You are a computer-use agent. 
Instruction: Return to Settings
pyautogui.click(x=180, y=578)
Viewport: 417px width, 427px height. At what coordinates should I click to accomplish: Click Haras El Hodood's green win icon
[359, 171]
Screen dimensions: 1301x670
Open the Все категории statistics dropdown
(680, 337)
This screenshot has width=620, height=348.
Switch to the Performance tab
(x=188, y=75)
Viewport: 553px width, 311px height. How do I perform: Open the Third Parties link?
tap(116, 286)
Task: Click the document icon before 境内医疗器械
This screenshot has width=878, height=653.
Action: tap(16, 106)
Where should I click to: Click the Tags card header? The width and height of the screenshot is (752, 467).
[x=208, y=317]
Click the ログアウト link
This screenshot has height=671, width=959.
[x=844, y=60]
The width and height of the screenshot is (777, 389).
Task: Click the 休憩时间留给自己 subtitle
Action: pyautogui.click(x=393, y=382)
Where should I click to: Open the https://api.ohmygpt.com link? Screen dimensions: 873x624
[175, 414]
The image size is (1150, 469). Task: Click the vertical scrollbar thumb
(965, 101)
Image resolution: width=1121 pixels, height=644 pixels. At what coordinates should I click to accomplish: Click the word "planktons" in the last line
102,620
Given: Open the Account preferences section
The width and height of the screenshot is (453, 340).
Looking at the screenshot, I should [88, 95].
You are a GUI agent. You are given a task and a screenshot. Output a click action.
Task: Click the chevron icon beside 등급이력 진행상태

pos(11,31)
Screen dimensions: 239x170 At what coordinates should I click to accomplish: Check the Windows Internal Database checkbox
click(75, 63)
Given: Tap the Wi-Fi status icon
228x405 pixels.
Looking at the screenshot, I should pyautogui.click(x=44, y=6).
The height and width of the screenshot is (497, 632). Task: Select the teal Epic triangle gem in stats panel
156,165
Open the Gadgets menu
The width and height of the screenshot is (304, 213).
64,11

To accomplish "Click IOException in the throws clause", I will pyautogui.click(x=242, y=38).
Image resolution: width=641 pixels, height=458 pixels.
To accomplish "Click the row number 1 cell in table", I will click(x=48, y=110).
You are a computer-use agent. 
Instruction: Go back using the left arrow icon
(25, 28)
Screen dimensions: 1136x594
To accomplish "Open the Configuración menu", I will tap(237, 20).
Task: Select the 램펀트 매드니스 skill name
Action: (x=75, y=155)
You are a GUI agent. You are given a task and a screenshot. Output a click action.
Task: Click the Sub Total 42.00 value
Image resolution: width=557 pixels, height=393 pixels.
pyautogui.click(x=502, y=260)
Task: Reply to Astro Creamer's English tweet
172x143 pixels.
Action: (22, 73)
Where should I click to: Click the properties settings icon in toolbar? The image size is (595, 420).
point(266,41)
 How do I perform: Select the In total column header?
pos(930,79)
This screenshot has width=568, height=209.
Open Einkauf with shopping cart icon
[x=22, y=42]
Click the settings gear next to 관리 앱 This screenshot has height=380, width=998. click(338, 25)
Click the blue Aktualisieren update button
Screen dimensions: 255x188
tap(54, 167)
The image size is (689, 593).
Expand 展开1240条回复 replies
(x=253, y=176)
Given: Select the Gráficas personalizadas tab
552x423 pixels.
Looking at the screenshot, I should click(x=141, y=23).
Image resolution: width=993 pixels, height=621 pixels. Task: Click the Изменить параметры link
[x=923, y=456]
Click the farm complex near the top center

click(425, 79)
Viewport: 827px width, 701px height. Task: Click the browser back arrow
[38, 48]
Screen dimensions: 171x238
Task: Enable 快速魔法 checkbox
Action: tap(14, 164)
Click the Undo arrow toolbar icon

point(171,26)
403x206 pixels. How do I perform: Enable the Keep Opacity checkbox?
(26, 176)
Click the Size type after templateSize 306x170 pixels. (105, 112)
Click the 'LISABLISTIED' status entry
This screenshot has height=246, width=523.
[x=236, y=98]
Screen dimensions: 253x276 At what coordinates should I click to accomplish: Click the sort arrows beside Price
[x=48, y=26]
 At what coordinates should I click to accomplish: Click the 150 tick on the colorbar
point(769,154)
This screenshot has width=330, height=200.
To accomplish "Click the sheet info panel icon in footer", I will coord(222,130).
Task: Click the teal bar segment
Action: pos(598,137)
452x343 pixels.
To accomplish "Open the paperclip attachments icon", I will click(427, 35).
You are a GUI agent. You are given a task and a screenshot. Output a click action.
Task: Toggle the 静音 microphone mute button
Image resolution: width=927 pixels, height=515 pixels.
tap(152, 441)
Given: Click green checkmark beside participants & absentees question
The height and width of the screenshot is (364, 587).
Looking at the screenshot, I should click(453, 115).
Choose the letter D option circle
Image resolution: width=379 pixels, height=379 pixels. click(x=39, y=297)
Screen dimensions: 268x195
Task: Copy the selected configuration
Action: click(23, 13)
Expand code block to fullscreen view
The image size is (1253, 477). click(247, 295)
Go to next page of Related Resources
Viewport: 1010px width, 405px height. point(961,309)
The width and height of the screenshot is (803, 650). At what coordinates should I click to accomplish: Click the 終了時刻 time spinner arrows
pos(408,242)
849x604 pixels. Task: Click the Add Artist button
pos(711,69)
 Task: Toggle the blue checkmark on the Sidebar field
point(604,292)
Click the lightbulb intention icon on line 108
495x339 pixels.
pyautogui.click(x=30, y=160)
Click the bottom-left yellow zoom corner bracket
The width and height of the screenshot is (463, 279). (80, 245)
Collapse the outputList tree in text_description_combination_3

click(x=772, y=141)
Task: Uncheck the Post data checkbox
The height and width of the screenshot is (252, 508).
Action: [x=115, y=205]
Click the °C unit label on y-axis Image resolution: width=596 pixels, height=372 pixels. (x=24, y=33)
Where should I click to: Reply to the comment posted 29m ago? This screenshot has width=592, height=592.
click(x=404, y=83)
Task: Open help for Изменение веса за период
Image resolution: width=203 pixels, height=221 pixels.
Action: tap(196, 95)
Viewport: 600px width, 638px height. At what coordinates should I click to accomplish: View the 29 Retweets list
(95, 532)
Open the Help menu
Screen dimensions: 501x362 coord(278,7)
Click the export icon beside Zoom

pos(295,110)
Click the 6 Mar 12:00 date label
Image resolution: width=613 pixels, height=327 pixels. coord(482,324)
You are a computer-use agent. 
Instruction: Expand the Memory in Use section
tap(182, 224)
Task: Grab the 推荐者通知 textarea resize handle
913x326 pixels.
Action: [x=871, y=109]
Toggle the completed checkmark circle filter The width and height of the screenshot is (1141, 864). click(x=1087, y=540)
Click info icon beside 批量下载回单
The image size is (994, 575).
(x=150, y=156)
:::
REQUIREMENT = The full set of records should be duplicated exactly.

EXERCISE RESPONSE =
You are a computer-use agent. 
Instruction: Return to Settings
pyautogui.click(x=180, y=578)
Viewport: 417px width, 427px height. At what coordinates should I click to accomplish: Click Haras El Hodood's green win icon
[359, 171]
Screen dimensions: 1301x670
Open the Все категории statistics dropdown
(680, 337)
This screenshot has width=620, height=348.
Switch to the Performance tab
(x=188, y=75)
Viewport: 553px width, 311px height. How do I perform: Open the Third Parties link?
tap(116, 286)
Task: Click the document icon before 境内医疗器械
This screenshot has width=878, height=653.
Action: tap(16, 106)
Where should I click to: Click the Tags card header? The width and height of the screenshot is (752, 467).
[x=208, y=317]
Click the ログアウト link
This screenshot has height=671, width=959.
[x=844, y=60]
The width and height of the screenshot is (777, 389).
Task: Click the 休憩时间留给自己 subtitle
Action: pyautogui.click(x=393, y=382)
Where should I click to: Open the https://api.ohmygpt.com link? Screen dimensions: 873x624
[175, 414]
The image size is (1150, 469). Task: Click the vertical scrollbar thumb
(965, 101)
Image resolution: width=1121 pixels, height=644 pixels. At what coordinates should I click to accomplish: Click the word "planktons" in the last line
102,620
Given: Open the Account preferences section
The width and height of the screenshot is (453, 340).
Looking at the screenshot, I should [88, 95].
You are a GUI agent. You are given a task and a screenshot. Output a click action.
Task: Click the chevron icon beside 등급이력 진행상태

pos(11,31)
Screen dimensions: 239x170 At what coordinates should I click to accomplish: Check the Windows Internal Database checkbox
click(75, 63)
Given: Tap the Wi-Fi status icon
228x405 pixels.
Looking at the screenshot, I should pyautogui.click(x=44, y=6).
The height and width of the screenshot is (497, 632). Task: Select the teal Epic triangle gem in stats panel
156,165
Open the Gadgets menu
The width and height of the screenshot is (304, 213).
64,11

To accomplish "Click IOException in the throws clause", I will pyautogui.click(x=242, y=38).
Image resolution: width=641 pixels, height=458 pixels.
To accomplish "Click the row number 1 cell in table", I will click(x=48, y=110).
You are a computer-use agent. 
Instruction: Go back using the left arrow icon
(25, 28)
Screen dimensions: 1136x594
To accomplish "Open the Configuración menu", I will tap(237, 20).
Task: Select the 램펀트 매드니스 skill name
Action: (x=75, y=155)
You are a GUI agent. You are given a task and a screenshot. Output a click action.
Task: Click the Sub Total 42.00 value
Image resolution: width=557 pixels, height=393 pixels.
pyautogui.click(x=502, y=260)
Task: Reply to Astro Creamer's English tweet
172x143 pixels.
Action: (22, 73)
Where should I click to: Click the properties settings icon in toolbar? The image size is (595, 420).
point(266,41)
 How do I perform: Select the In total column header?
pos(930,79)
This screenshot has width=568, height=209.
Open Einkauf with shopping cart icon
[x=22, y=42]
Click the settings gear next to 관리 앱 This screenshot has height=380, width=998. click(338, 25)
Click the blue Aktualisieren update button
Screen dimensions: 255x188
tap(54, 167)
The image size is (689, 593).
Expand 展开1240条回复 replies
(x=253, y=176)
Given: Select the Gráficas personalizadas tab
552x423 pixels.
Looking at the screenshot, I should click(x=141, y=23).
Image resolution: width=993 pixels, height=621 pixels. Task: Click the Изменить параметры link
[x=923, y=456]
Click the farm complex near the top center

click(425, 79)
Viewport: 827px width, 701px height. Task: Click the browser back arrow
[38, 48]
Screen dimensions: 171x238
Task: Enable 快速魔法 checkbox
Action: tap(14, 164)
Click the Undo arrow toolbar icon

point(171,26)
403x206 pixels. How do I perform: Enable the Keep Opacity checkbox?
(26, 176)
Click the Size type after templateSize 306x170 pixels. (105, 112)
Click the 'LISABLISTIED' status entry
This screenshot has height=246, width=523.
[x=236, y=98]
Screen dimensions: 253x276 At what coordinates should I click to accomplish: Click the sort arrows beside Price
[x=48, y=26]
 At what coordinates should I click to accomplish: Click the 150 tick on the colorbar
point(769,154)
This screenshot has width=330, height=200.
To accomplish "Click the sheet info panel icon in footer", I will coord(222,130).
Task: Click the teal bar segment
Action: pos(598,137)
452x343 pixels.
To accomplish "Open the paperclip attachments icon", I will click(427, 35).
You are a GUI agent. You are given a task and a screenshot. Output a click action.
Task: Toggle the 静音 microphone mute button
Image resolution: width=927 pixels, height=515 pixels.
tap(152, 441)
Given: Click green checkmark beside participants & absentees question
The height and width of the screenshot is (364, 587).
Looking at the screenshot, I should click(453, 115).
Choose the letter D option circle
Image resolution: width=379 pixels, height=379 pixels. click(x=39, y=297)
Screen dimensions: 268x195
Task: Copy the selected configuration
Action: click(23, 13)
Expand code block to fullscreen view
The image size is (1253, 477). click(247, 295)
Go to next page of Related Resources
Viewport: 1010px width, 405px height. point(961,309)
The width and height of the screenshot is (803, 650). At what coordinates should I click to accomplish: Click the 終了時刻 time spinner arrows
pos(408,242)
849x604 pixels. Task: Click the Add Artist button
pos(711,69)
 Task: Toggle the blue checkmark on the Sidebar field
point(604,292)
Click the lightbulb intention icon on line 108
495x339 pixels.
pyautogui.click(x=30, y=160)
Click the bottom-left yellow zoom corner bracket
The width and height of the screenshot is (463, 279). (80, 245)
Collapse the outputList tree in text_description_combination_3

click(x=772, y=141)
Task: Uncheck the Post data checkbox
The height and width of the screenshot is (252, 508).
Action: [x=115, y=205]
Click the °C unit label on y-axis Image resolution: width=596 pixels, height=372 pixels. (x=24, y=33)
Where should I click to: Reply to the comment posted 29m ago? This screenshot has width=592, height=592.
click(x=404, y=83)
Task: Open help for Изменение веса за период
Image resolution: width=203 pixels, height=221 pixels.
Action: tap(196, 95)
Viewport: 600px width, 638px height. At what coordinates should I click to accomplish: View the 29 Retweets list
(95, 532)
Open the Help menu
Screen dimensions: 501x362 coord(278,7)
Click the export icon beside Zoom

pos(295,110)
Click the 6 Mar 12:00 date label
Image resolution: width=613 pixels, height=327 pixels. coord(482,324)
You are a computer-use agent. 
Instruction: Expand the Memory in Use section
tap(182, 224)
Task: Grab the 推荐者通知 textarea resize handle
913x326 pixels.
Action: [x=871, y=109]
Toggle the completed checkmark circle filter The width and height of the screenshot is (1141, 864). click(x=1087, y=540)
Click info icon beside 批量下载回单
The image size is (994, 575).
(x=150, y=156)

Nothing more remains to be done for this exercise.